● Requirement
Find each line below where the word "button" occurs, and copy it.
*-*-*
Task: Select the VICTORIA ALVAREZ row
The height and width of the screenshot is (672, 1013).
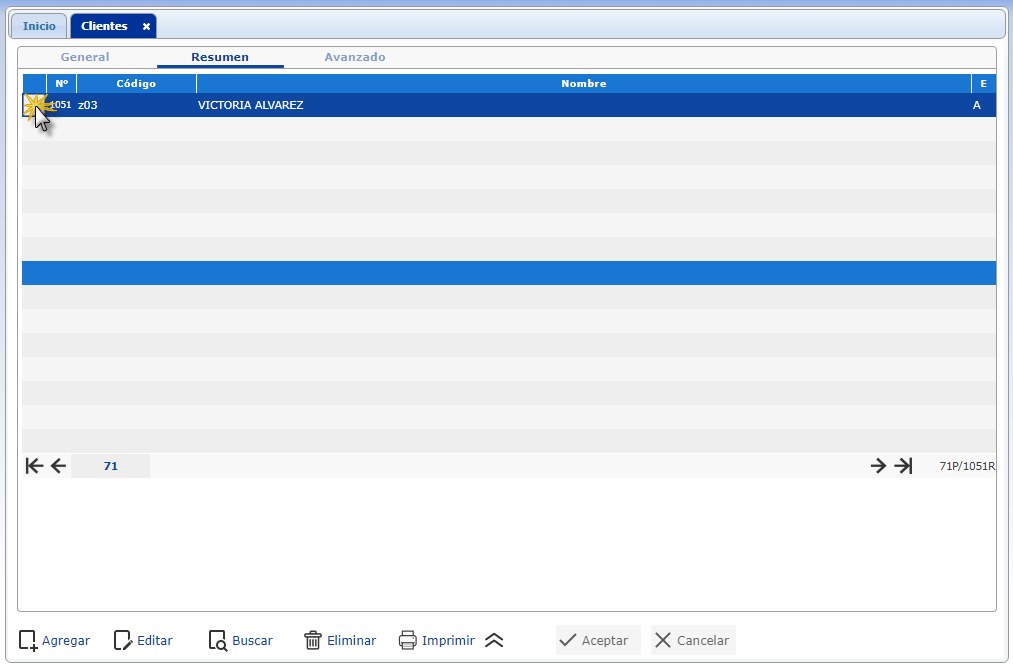Action: 509,105
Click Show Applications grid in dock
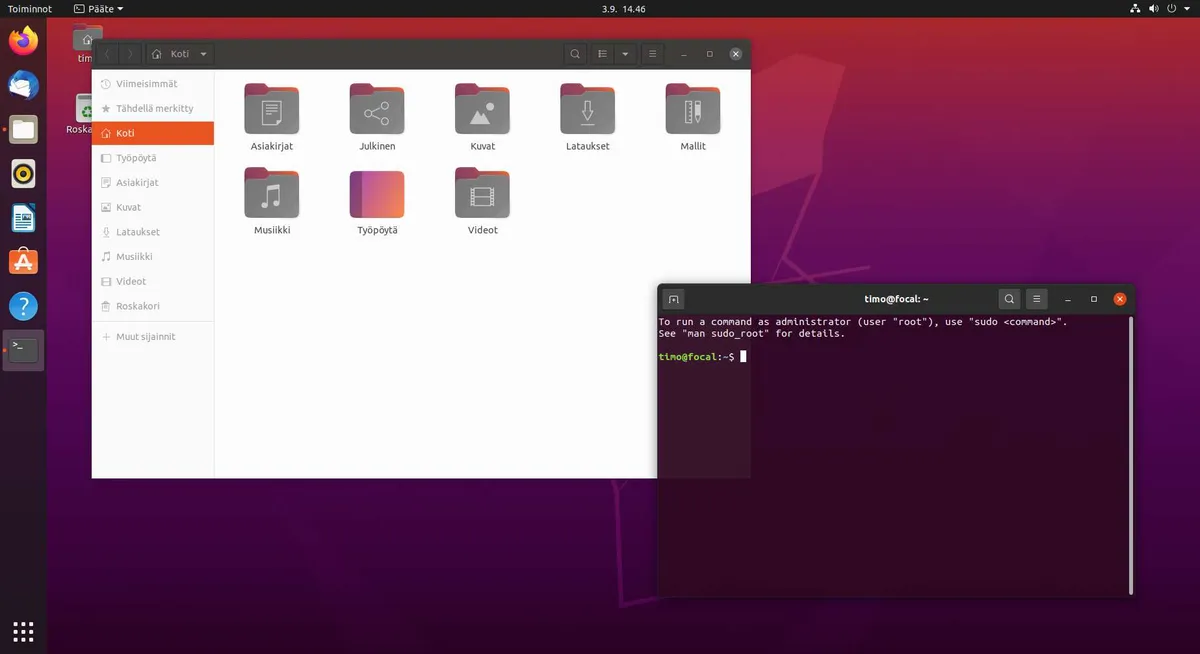Image resolution: width=1200 pixels, height=654 pixels. tap(22, 631)
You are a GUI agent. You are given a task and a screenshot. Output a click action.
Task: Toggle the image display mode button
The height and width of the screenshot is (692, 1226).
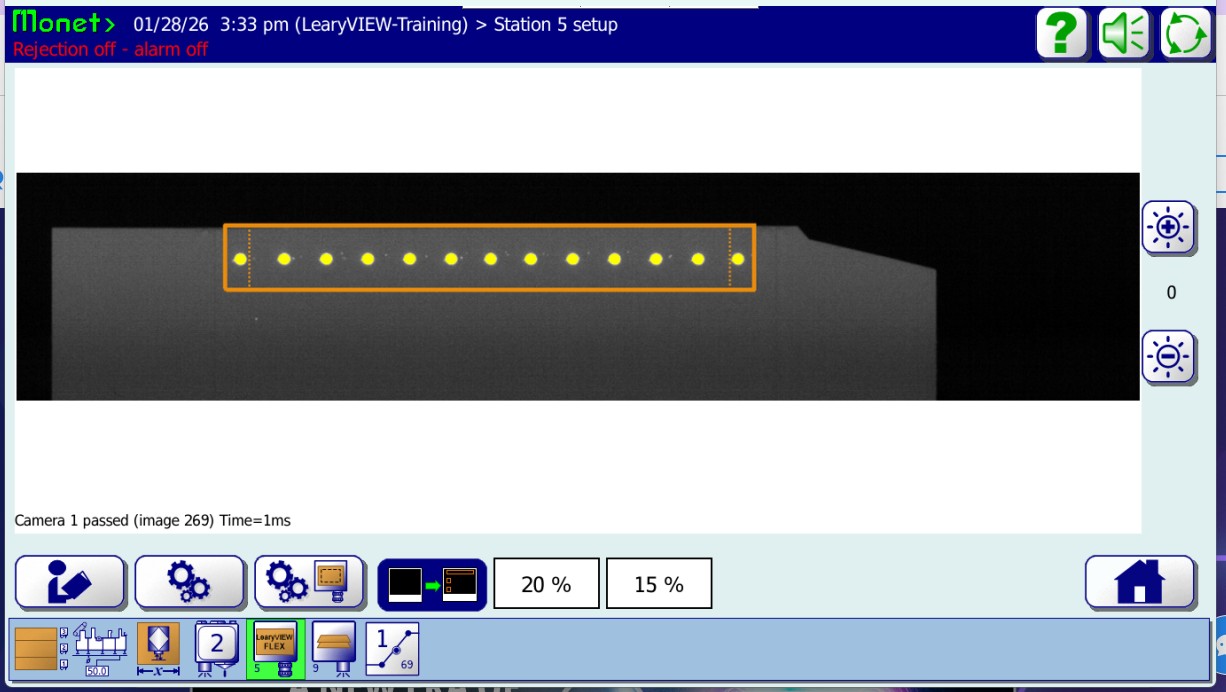tap(432, 584)
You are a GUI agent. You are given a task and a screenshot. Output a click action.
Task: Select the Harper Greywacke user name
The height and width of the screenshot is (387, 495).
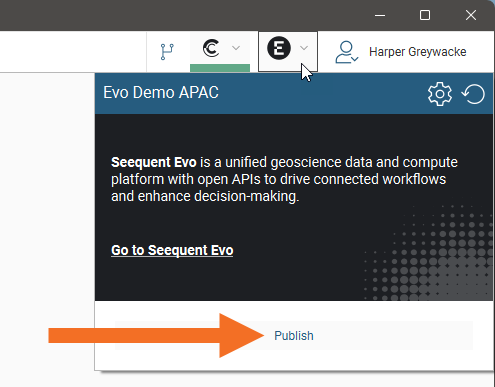tap(418, 52)
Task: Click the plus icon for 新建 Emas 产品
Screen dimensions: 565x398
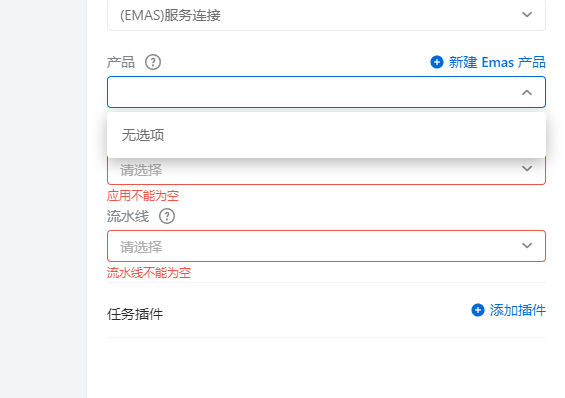Action: [x=437, y=62]
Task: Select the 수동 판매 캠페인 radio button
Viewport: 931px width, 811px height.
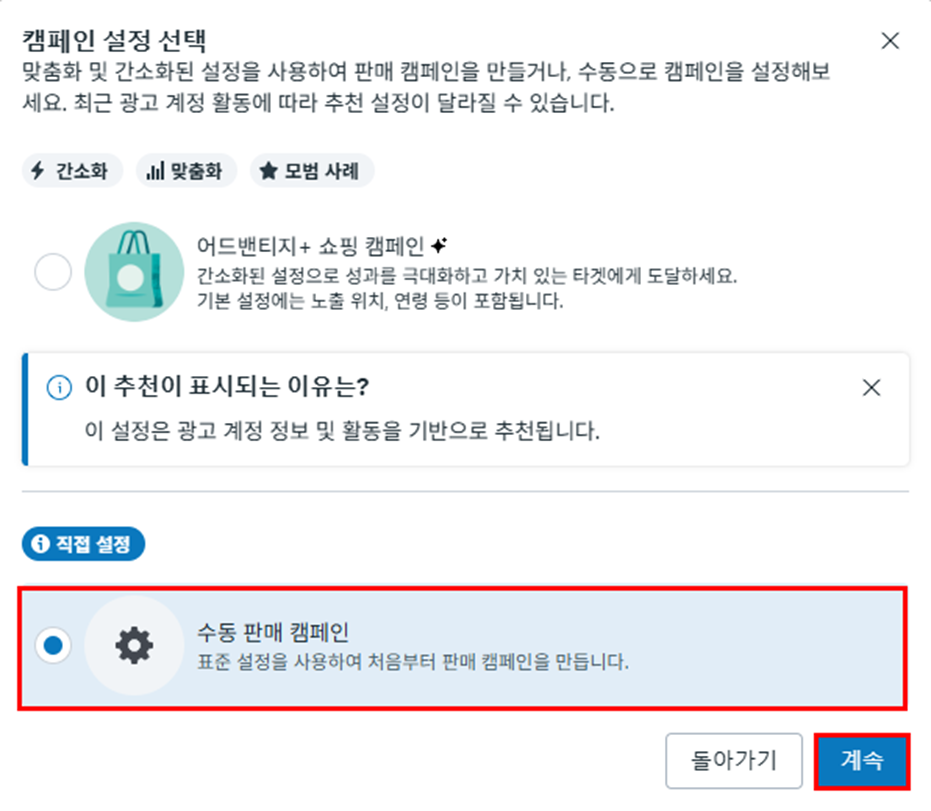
*-*-*
● Answer box
Task: Toggle the image display mode button
Task: Select the 수동 판매 캠페인 radio button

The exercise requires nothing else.